YOUR TASK: Within the entries below, find the lines that hold "beside" and report only how many there are.

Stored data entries
__________________________________________________

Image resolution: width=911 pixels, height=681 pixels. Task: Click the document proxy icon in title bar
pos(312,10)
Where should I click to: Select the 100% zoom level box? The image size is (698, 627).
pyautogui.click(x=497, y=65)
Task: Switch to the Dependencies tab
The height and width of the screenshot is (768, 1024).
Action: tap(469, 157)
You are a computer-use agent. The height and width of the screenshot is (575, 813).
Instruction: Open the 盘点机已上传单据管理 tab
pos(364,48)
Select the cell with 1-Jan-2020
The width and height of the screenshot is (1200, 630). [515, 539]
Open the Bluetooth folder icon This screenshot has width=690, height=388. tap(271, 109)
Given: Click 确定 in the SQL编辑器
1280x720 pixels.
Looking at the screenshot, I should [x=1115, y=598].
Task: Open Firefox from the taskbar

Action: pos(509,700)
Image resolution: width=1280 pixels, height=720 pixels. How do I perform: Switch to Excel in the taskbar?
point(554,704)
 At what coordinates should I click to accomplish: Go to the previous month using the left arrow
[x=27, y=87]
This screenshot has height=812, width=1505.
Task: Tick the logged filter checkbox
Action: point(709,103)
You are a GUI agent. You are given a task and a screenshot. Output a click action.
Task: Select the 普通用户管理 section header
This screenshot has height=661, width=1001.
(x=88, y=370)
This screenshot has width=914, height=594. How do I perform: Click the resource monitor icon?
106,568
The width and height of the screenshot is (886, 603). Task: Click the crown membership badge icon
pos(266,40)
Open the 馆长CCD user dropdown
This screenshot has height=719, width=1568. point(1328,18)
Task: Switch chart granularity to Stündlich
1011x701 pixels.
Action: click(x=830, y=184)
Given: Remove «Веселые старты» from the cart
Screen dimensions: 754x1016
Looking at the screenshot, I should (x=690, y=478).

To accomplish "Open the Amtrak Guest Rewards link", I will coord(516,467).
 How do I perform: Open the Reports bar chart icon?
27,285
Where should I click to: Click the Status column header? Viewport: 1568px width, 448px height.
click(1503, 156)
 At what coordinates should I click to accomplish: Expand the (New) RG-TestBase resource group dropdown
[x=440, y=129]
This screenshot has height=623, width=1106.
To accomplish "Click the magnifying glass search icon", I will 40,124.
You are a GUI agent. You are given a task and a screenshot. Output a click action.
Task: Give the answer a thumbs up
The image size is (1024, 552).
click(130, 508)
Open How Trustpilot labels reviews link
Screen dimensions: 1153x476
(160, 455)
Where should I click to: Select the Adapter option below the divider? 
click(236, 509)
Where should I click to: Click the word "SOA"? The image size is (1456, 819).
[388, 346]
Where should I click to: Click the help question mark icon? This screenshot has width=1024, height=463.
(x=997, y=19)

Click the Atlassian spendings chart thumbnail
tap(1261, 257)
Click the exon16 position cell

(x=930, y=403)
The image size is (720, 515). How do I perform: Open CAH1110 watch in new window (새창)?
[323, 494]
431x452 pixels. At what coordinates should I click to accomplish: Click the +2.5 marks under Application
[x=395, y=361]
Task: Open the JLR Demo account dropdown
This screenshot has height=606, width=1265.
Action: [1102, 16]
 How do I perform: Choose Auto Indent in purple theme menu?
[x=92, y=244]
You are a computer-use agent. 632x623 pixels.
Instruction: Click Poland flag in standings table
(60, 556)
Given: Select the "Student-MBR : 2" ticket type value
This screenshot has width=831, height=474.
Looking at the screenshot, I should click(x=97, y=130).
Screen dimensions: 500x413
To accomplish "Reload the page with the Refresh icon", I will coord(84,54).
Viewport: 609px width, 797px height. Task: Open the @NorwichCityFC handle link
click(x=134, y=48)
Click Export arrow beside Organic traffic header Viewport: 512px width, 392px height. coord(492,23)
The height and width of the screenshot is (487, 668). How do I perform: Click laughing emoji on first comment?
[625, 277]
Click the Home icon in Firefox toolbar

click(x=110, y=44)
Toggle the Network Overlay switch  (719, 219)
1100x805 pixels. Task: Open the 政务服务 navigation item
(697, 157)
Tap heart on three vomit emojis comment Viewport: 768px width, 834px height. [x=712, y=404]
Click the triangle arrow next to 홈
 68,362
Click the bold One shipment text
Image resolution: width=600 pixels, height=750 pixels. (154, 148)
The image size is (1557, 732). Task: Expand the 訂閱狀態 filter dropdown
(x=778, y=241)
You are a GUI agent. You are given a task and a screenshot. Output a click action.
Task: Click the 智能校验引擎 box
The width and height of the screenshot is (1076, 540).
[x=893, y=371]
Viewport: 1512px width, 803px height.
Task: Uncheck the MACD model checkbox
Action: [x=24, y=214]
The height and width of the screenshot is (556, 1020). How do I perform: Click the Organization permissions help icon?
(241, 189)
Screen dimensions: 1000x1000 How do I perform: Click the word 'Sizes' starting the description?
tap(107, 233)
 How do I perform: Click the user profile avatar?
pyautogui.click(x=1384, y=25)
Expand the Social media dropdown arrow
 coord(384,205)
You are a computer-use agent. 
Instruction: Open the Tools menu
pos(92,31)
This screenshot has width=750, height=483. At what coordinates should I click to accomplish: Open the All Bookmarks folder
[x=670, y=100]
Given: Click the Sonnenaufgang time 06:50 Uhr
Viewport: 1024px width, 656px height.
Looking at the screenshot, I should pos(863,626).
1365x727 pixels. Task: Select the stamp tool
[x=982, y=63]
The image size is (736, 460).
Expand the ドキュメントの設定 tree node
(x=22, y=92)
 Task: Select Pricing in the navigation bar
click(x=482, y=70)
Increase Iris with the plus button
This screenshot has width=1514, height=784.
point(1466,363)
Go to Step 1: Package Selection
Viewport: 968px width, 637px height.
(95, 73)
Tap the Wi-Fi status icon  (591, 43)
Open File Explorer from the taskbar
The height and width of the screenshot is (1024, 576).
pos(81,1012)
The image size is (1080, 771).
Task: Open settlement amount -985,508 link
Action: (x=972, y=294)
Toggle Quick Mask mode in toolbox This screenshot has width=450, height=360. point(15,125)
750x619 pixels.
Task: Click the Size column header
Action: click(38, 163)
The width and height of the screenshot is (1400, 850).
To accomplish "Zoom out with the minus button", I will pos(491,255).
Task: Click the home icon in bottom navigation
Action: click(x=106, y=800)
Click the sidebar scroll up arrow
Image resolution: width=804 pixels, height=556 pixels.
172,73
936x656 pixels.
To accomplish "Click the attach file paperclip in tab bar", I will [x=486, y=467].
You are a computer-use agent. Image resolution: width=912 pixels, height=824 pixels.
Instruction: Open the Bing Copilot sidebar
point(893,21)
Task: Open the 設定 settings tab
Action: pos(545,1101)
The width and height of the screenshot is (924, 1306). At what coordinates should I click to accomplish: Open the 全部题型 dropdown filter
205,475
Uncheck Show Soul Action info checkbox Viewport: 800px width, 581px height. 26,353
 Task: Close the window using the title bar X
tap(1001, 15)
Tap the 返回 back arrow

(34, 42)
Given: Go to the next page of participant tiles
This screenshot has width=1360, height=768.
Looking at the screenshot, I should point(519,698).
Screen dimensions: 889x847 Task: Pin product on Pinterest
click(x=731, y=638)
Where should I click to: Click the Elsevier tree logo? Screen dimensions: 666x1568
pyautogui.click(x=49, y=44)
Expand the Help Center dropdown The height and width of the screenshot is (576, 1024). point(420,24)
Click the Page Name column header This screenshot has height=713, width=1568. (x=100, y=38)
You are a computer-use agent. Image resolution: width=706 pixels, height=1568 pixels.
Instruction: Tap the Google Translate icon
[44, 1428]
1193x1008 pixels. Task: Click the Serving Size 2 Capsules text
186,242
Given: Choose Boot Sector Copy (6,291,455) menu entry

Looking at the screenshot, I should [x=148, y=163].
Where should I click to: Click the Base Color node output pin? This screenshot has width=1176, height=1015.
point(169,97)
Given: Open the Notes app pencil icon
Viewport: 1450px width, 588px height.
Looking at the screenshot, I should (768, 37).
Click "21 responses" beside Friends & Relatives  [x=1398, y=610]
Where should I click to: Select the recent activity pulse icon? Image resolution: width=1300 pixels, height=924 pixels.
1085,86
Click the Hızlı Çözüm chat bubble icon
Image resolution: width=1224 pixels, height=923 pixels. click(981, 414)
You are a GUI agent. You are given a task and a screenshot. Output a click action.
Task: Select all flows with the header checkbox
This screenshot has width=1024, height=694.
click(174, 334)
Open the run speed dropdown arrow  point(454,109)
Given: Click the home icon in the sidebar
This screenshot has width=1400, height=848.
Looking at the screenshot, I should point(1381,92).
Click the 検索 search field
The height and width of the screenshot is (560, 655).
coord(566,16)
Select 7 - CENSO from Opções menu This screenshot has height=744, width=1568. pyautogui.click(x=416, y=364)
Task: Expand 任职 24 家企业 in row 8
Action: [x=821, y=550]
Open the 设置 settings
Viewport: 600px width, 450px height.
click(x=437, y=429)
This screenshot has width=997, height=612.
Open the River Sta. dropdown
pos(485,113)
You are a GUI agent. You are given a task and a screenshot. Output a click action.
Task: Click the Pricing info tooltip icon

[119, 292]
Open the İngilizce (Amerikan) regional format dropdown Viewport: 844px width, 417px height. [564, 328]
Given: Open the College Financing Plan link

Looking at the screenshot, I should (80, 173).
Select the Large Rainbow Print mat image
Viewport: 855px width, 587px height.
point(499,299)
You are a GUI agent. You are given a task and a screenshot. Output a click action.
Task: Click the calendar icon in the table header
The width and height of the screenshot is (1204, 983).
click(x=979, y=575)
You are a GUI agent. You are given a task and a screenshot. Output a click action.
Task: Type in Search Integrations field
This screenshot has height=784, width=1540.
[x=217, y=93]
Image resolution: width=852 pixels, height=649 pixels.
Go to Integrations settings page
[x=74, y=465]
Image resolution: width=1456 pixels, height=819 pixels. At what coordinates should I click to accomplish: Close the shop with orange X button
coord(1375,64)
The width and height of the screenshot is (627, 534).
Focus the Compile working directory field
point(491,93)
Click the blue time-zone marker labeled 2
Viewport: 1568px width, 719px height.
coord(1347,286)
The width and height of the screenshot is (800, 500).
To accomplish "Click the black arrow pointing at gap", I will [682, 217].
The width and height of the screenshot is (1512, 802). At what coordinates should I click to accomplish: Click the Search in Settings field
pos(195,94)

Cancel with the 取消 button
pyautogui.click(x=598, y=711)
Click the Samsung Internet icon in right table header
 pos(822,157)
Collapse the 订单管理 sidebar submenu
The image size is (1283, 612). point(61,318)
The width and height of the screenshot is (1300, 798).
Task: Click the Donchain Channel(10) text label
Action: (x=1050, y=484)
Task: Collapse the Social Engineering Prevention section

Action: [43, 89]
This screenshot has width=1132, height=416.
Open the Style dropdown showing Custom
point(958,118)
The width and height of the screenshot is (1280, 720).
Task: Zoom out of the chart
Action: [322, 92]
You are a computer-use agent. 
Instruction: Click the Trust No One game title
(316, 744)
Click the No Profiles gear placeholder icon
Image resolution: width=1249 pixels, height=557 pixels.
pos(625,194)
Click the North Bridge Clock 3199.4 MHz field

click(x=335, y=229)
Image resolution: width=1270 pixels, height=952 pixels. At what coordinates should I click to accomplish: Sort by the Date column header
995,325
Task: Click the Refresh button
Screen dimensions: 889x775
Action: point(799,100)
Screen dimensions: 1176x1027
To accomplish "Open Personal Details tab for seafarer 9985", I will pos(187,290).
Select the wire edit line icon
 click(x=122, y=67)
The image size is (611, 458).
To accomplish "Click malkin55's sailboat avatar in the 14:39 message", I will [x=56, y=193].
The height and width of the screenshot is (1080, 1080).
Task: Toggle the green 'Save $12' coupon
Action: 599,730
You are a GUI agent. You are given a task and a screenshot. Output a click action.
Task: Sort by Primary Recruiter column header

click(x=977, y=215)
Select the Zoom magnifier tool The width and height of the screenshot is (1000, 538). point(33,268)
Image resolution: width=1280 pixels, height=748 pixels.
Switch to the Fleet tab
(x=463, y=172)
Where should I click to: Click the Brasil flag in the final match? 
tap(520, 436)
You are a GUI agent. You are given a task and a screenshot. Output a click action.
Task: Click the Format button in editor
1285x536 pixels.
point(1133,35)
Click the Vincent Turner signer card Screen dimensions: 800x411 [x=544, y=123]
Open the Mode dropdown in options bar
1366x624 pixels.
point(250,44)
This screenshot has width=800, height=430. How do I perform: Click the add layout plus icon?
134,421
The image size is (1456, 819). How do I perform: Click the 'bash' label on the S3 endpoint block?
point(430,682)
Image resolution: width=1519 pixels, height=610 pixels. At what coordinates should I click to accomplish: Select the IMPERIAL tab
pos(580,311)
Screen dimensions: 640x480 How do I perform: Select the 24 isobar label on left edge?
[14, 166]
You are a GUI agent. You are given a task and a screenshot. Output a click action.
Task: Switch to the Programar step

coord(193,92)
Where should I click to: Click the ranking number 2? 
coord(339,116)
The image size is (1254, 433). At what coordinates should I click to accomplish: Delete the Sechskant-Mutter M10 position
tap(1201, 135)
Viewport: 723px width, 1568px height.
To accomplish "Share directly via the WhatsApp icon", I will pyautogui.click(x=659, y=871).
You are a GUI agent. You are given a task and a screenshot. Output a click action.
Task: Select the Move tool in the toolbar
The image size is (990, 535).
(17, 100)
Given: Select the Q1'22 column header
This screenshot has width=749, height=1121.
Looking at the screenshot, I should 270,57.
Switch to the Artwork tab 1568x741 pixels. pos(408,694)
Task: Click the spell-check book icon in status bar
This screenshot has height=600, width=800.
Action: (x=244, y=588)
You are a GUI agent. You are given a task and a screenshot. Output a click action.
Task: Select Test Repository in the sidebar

__________________________________________________

EXERCISE SOLUTION: 2